# [FONTE]
........

Thursday, March 29, 2007

Poeminha sobre amores inabaláveis

sapatos pedem pés
pés pedem chãos, terras molhadas
terras molhoadas pedem...
pedem seu próprio cheiro, no verão

Tuesday, March 13, 2007

Crônica sobre o silêncio

Para um homem dado à feitura das palavras, o silêncio poderia, de antemão, parecer estranho. Assim como soaria antagônica, em tese, a conjunção de letrinhas que gera o vocábulo responsável pela sua própria ausência. Dá-se, no entanto, que o silêncio não silencia. É bem provável que, segundo o senso comum, não imita sons, não principie a música, torne inoportuna a poesia. Mas não, insisto, ele não silencia. Isso porque há palavras só pronunciáveis em silêncio. Da mesma maneira, existem passos, valsas, notas e instrumentos musicais, sambas e tocares de mãos que só se permitem dançar no silêncio. Há versos recitáveis sem que a boca desenvolva qualquer movimento.

Um homem dado à feitura das palavras não poderia se furtar à feitura do silêncio. O fizesse, correria o risco de se manter distante da cumplicidade. É que poucas coisas dizem tanto da cumplicidade quanto o silêncio. É como quando estou, nas longas distâncias em que percorremos juntos, ao lado de Mariana no carro. Há sempre um momento em que ambos se calam. Depois de tudo o que é dito, das trocas de palavras, umas arredias, outras dóceis, umas mansas, outras ariscas, o silêncio se contempla. E fica ali – quase tangível – entre o homem e a mulher, recebendo-o e recebendo-a como quem conforta e fala de liberdade.

........

# [ENUNCIADO]
Dê continuidade à crônica sobre o silêncio, começando logo depois da última frase apresentada.

# [DADOS REGISTRADOS]
........

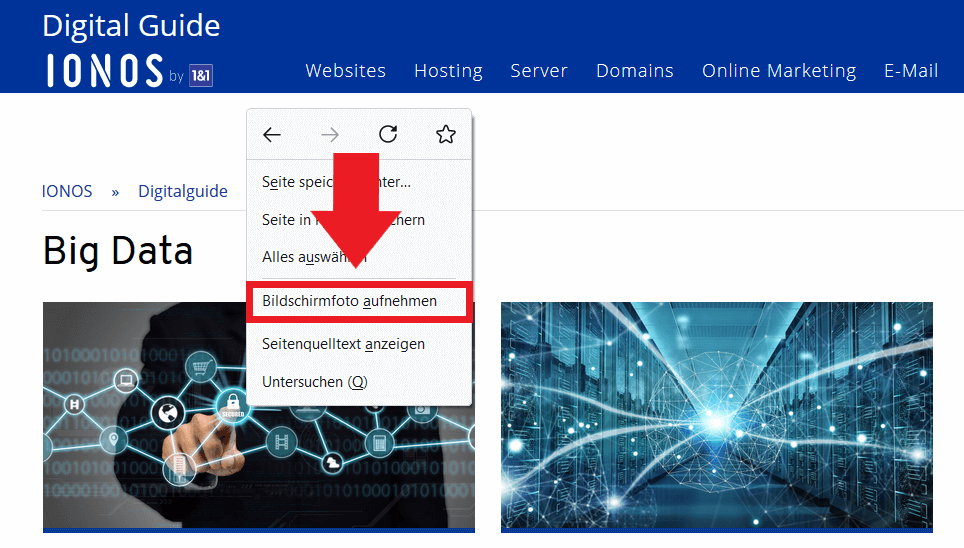This screenshot has height=548, width=964.
Task: Open the Domains navigation item
Action: coord(635,71)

........

# [RESPOSTA]
Sim, liberdade. Porque a partir do silêncio cada uma das almas ganha, livre, asas e paira sobre outros terrenos. Por mais que minha atenção seja chamada pelo trânsito, pela estrada, resta ali mais corpo e menos homem. Restam, em verdade, dois corpos frágeis e desatenciosos, entregues um aos cuidados do outro, um à fidelidade do outro. Mas são corpos apenas. Mariana e Roberto, ela mesmo e ele mesmo, abandonados um ao outro, já nem mais existem no automóvel. Visitam memórias, sentem alegrias e tristezas, pensam no trabalho, nas leituras, nas atividades do movimento. Por vezes até percebo, durante o silêncio, Mariana sorrindo singelamente. Estar livres ao mundo não faz deles – de Mariana e Roberto – todavia, desvinculados. Pelo contrário: livres são na confiança de um na ausência presente do outro, porque há uma fé incontestável no outro que, às vezes, ela e ele chamam de amizade.

No amor, percebe-se que o silêncio não se confunde com a solidão. O silêncio existe mediante a espera. A solidão é tão sozinha que já não espera nada de ninguém. Nas folhas que o poeta carrega, ainda que nelas não haja quaisquer palavras, há entre eles – o poeta e as folhas – uma potencialidade. Espera-se – e isso é uma esperança – que do silêncio brote poesia. Entre a musicista com seu violino e o violino da musicista, há a mesma relação. O silêncio de ambos, um defronte o outro, é a espera de um pelo outro em razão da canção. Assim como acontece com o moço apaixonado que aguarda ansiosamente que o telefone toque enquanto o aparelho não imite uma vibração sequer. Ligue ou não ligue a pessoa tão desejada, corresponda ou não ela ao sentimento que move o moço à espera, daquele silêncio viverá algo, seja esse algo uma ida à roda gigante da cidadezinha do interior para comer maçã caramelada, seja ele uma lágrima.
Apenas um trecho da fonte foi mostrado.